Jesus said, Truly I say to you, unless you are converted and become like children, you will not enter the kingdom of heaven (Matthew 18:3).
I took my degree in Theology when I went to college. Among the many different classes to learn about faith were Christology, Church history, Pauline literature, Old Testament studies, Christian marriage, and on and on. All of these classes were geared toward us better understanding our faith and coming closer to Christ. I had only four years of study, but some people spend their whole adult lives studying Christian doctrine. My children are so young that they are just beginning their study of the faith. Many of their religion lessons have come from a simple, yet profound Franciscan approach. The messages are clear and explained simply, in a way that even I enjoy.

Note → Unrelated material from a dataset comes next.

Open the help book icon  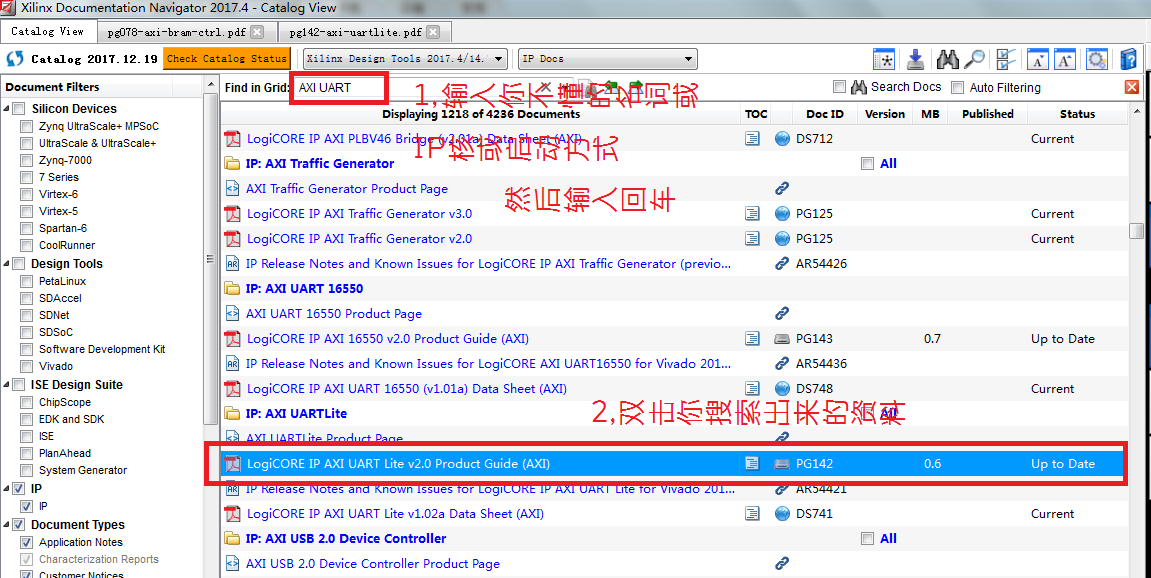[1129, 59]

Sometimes when I’m in the kitchen cooking dinner, I find myself listening to the words the children have received, and I take them to heart: Prayer is a way to talk to your best friend, the one who knows you better than anyone. Or, Christ loved us so much that he died for us. There is much truth and simplicity in these words, and they are such good reminders to me about what is important. The fact is that, although I am a grown woman and a mother, it is still true that Jesus loves me and wants me to talk to him because he is my best friend.

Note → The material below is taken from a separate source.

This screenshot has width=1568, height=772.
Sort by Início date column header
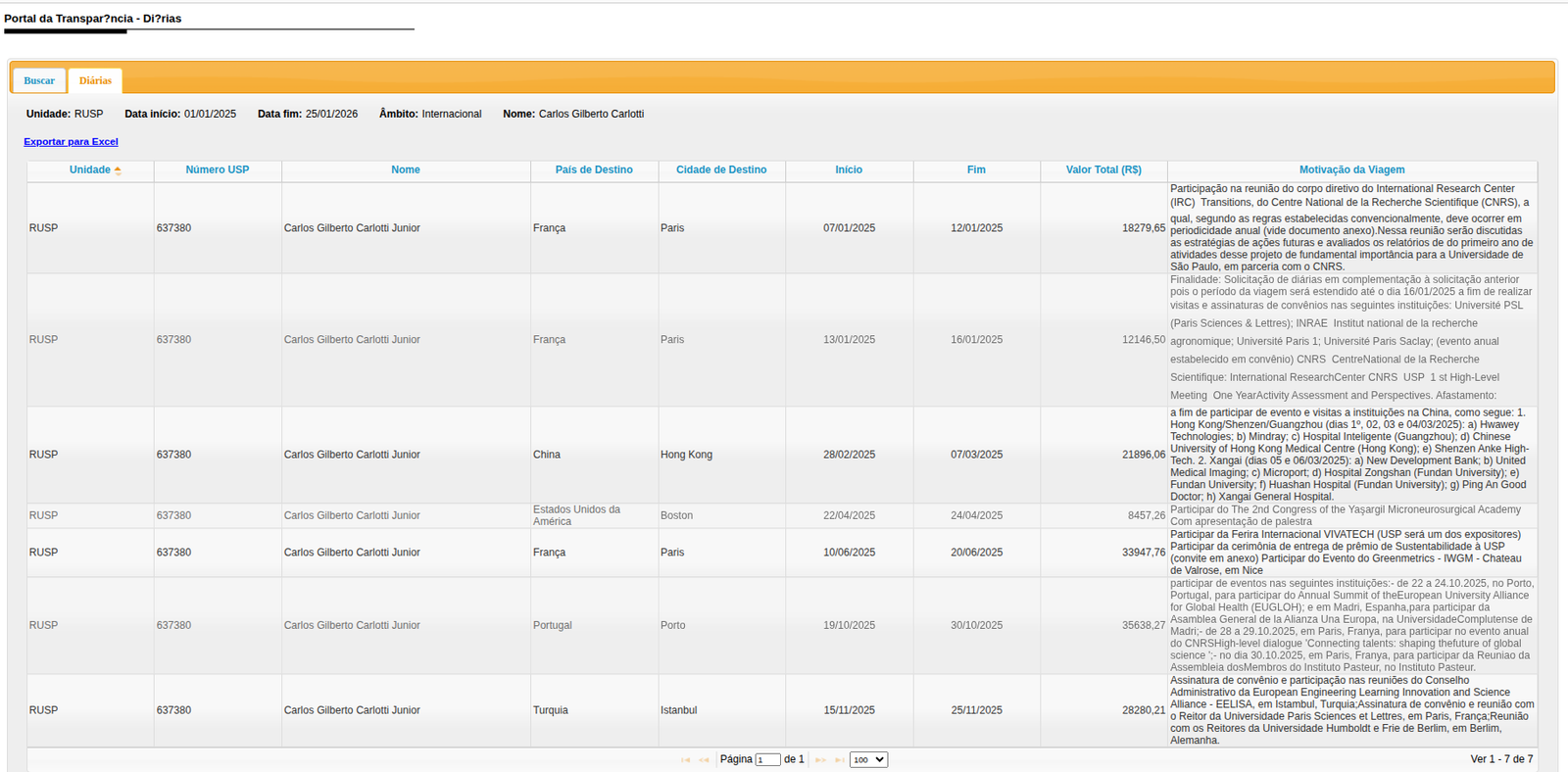(x=849, y=170)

The specifics of how this friendship with Jesus actually develops are not really the pivotal point. If we get so caught up in only conceptual theology that we forget this vital element of love and friendship with Christ, we will miss out. My children’s basic understanding of the faith and their simplicity is beautiful. Jesus said in Matthew 19, “Let the children come to me and do not hinder them, for to such belongs the kingdom of Heaven.” Jesus truly says a lot to us in this verse about how we are meant to live. I am very grateful for my theology degree which taught me so much, but as far as growing in my faith and my relationship with Christ, I think my children are daily showing me a vital way of seeing the personal treasure found in the theology of the Church.